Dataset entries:
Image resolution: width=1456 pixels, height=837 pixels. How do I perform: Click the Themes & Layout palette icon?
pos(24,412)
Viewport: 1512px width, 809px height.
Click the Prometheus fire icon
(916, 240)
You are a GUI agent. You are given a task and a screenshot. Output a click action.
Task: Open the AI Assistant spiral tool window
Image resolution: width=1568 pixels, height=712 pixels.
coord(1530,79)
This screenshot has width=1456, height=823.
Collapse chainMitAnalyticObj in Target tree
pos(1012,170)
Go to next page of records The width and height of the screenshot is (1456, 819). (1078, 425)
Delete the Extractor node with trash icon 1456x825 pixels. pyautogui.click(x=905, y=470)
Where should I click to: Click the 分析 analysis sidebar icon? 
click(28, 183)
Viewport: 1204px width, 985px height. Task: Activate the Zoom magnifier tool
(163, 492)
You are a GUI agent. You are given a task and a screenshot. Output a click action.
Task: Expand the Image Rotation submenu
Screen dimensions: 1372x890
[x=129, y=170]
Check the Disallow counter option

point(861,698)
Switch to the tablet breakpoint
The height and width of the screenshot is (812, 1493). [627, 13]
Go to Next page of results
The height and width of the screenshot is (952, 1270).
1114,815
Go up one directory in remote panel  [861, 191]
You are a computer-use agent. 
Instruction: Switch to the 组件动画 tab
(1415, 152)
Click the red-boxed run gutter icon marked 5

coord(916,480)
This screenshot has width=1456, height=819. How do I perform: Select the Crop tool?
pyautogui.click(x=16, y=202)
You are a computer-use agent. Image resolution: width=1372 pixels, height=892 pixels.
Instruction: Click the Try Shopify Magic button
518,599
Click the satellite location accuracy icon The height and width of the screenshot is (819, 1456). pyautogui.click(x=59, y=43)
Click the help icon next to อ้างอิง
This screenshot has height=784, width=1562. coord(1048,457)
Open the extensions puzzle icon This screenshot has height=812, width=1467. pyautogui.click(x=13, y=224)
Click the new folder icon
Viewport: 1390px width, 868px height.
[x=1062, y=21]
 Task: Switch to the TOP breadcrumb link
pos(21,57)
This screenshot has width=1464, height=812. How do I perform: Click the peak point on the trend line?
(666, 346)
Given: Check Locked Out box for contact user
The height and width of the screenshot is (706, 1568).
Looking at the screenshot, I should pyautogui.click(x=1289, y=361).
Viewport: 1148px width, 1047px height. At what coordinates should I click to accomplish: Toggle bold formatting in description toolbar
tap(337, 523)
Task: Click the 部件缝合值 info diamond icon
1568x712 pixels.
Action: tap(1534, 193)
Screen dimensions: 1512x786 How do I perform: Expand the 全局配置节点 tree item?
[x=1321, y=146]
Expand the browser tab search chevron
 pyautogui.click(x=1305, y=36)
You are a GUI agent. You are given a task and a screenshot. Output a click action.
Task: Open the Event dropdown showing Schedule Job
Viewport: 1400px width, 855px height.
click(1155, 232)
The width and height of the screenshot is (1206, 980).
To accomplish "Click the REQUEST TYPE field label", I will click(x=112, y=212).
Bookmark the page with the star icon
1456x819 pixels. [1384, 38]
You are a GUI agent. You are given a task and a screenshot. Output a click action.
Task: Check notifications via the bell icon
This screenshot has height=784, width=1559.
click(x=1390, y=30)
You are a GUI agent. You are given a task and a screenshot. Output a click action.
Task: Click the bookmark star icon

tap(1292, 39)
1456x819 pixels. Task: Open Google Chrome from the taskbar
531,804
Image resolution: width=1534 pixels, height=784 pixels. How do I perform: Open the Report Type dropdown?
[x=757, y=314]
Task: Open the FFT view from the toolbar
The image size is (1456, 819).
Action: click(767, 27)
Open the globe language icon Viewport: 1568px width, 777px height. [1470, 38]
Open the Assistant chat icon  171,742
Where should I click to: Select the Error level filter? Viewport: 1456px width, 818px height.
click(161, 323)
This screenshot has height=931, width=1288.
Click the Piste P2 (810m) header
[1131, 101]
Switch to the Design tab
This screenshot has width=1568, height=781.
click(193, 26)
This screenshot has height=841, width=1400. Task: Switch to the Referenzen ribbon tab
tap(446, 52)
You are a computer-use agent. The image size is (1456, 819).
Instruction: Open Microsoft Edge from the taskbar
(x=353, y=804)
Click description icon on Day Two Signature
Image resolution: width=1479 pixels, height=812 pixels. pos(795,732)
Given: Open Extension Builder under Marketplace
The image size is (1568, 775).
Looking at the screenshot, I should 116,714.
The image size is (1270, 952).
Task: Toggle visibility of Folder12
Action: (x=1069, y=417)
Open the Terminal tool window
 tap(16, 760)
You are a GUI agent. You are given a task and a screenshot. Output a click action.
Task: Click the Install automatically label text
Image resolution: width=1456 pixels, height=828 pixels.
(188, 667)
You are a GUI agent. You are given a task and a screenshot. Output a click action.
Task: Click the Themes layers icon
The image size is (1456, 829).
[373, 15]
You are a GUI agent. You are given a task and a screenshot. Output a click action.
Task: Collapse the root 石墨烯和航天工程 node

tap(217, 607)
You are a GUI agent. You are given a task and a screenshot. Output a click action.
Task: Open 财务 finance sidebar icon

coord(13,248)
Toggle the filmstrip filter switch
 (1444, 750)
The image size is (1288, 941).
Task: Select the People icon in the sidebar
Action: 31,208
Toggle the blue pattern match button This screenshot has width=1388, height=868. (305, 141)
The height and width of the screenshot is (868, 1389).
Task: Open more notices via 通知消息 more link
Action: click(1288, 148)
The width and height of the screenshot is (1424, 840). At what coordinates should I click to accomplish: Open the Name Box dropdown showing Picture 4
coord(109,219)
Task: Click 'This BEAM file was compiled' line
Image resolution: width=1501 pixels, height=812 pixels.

# Exercise directions:
Please set down each line of the records exactly as given.

# Response:
Image resolution: width=1456 pixels, height=837 pixels. How do I perform: Click the Themes & Layout palette icon?
pos(24,412)
Viewport: 1512px width, 809px height.
Click the Prometheus fire icon
(916, 240)
You are a GUI agent. You are given a task and a screenshot. Output a click action.
Task: Open the AI Assistant spiral tool window
Image resolution: width=1568 pixels, height=712 pixels.
coord(1530,79)
This screenshot has width=1456, height=823.
Collapse chainMitAnalyticObj in Target tree
pos(1012,170)
Go to next page of records The width and height of the screenshot is (1456, 819). (1078, 425)
Delete the Extractor node with trash icon 1456x825 pixels. pyautogui.click(x=905, y=470)
Where should I click to: Click the 分析 analysis sidebar icon? 
click(28, 183)
Viewport: 1204px width, 985px height. Task: Activate the Zoom magnifier tool
(163, 492)
You are a GUI agent. You are given a task and a screenshot. Output a click action.
Task: Expand the Image Rotation submenu
Screen dimensions: 1372x890
[x=129, y=170]
Check the Disallow counter option

point(861,698)
Switch to the tablet breakpoint
The height and width of the screenshot is (812, 1493). [627, 13]
Go to Next page of results
The height and width of the screenshot is (952, 1270).
1114,815
Go up one directory in remote panel  [861, 191]
You are a computer-use agent. 
Instruction: Switch to the 组件动画 tab
(1415, 152)
Click the red-boxed run gutter icon marked 5

coord(916,480)
This screenshot has width=1456, height=819. How do I perform: Select the Crop tool?
pyautogui.click(x=16, y=202)
You are a computer-use agent. Image resolution: width=1372 pixels, height=892 pixels.
Instruction: Click the Try Shopify Magic button
518,599
Click the satellite location accuracy icon The height and width of the screenshot is (819, 1456). pyautogui.click(x=59, y=43)
Click the help icon next to อ้างอิง
This screenshot has height=784, width=1562. coord(1048,457)
Open the extensions puzzle icon This screenshot has height=812, width=1467. pyautogui.click(x=13, y=224)
Click the new folder icon
Viewport: 1390px width, 868px height.
[x=1062, y=21]
 Task: Switch to the TOP breadcrumb link
pos(21,57)
This screenshot has width=1464, height=812. How do I perform: Click the peak point on the trend line?
(666, 346)
Given: Check Locked Out box for contact user
The height and width of the screenshot is (706, 1568).
Looking at the screenshot, I should pyautogui.click(x=1289, y=361).
Viewport: 1148px width, 1047px height. At what coordinates should I click to accomplish: Toggle bold formatting in description toolbar
tap(337, 523)
Task: Click the 部件缝合值 info diamond icon
1568x712 pixels.
Action: tap(1534, 193)
Screen dimensions: 1512x786 How do I perform: Expand the 全局配置节点 tree item?
[x=1321, y=146]
Expand the browser tab search chevron
 pyautogui.click(x=1305, y=36)
You are a GUI agent. You are given a task and a screenshot. Output a click action.
Task: Open the Event dropdown showing Schedule Job
Viewport: 1400px width, 855px height.
click(1155, 232)
The width and height of the screenshot is (1206, 980).
To accomplish "Click the REQUEST TYPE field label", I will click(x=112, y=212).
Bookmark the page with the star icon
1456x819 pixels. [1384, 38]
You are a GUI agent. You are given a task and a screenshot. Output a click action.
Task: Check notifications via the bell icon
This screenshot has height=784, width=1559.
click(x=1390, y=30)
You are a GUI agent. You are given a task and a screenshot. Output a click action.
Task: Click the bookmark star icon

tap(1292, 39)
1456x819 pixels. Task: Open Google Chrome from the taskbar
531,804
Image resolution: width=1534 pixels, height=784 pixels. How do I perform: Open the Report Type dropdown?
[x=757, y=314]
Task: Open the FFT view from the toolbar
The image size is (1456, 819).
Action: click(767, 27)
Open the globe language icon Viewport: 1568px width, 777px height. [1470, 38]
Open the Assistant chat icon  171,742
Where should I click to: Select the Error level filter? Viewport: 1456px width, 818px height.
click(161, 323)
This screenshot has height=931, width=1288.
Click the Piste P2 (810m) header
[1131, 101]
Switch to the Design tab
This screenshot has width=1568, height=781.
click(193, 26)
This screenshot has height=841, width=1400. Task: Switch to the Referenzen ribbon tab
tap(446, 52)
You are a computer-use agent. The image size is (1456, 819).
Instruction: Open Microsoft Edge from the taskbar
(x=353, y=804)
Click description icon on Day Two Signature
Image resolution: width=1479 pixels, height=812 pixels. pos(795,732)
Given: Open Extension Builder under Marketplace
The image size is (1568, 775).
Looking at the screenshot, I should 116,714.
The image size is (1270, 952).
Task: Toggle visibility of Folder12
Action: (x=1069, y=417)
Open the Terminal tool window
 tap(16, 760)
You are a GUI agent. You are given a task and a screenshot. Output a click action.
Task: Click the Install automatically label text
Image resolution: width=1456 pixels, height=828 pixels.
(188, 667)
You are a GUI agent. You are given a task and a screenshot. Output a click action.
Task: Click the Themes layers icon
The image size is (1456, 829).
[373, 15]
You are a GUI agent. You are given a task and a screenshot. Output a click action.
Task: Collapse the root 石墨烯和航天工程 node

tap(217, 607)
You are a GUI agent. You are given a task and a screenshot. Output a click action.
Task: Open 财务 finance sidebar icon

coord(13,248)
Toggle the filmstrip filter switch
 (1444, 750)
The image size is (1288, 941).
Task: Select the People icon in the sidebar
Action: 31,208
Toggle the blue pattern match button This screenshot has width=1388, height=868. (305, 141)
The height and width of the screenshot is (868, 1389).
Task: Open more notices via 通知消息 more link
Action: click(1288, 148)
The width and height of the screenshot is (1424, 840). At what coordinates should I click to accomplish: Open the Name Box dropdown showing Picture 4
coord(109,219)
Task: Click 'This BEAM file was compiled' line
Image resolution: width=1501 pixels, height=812 pixels.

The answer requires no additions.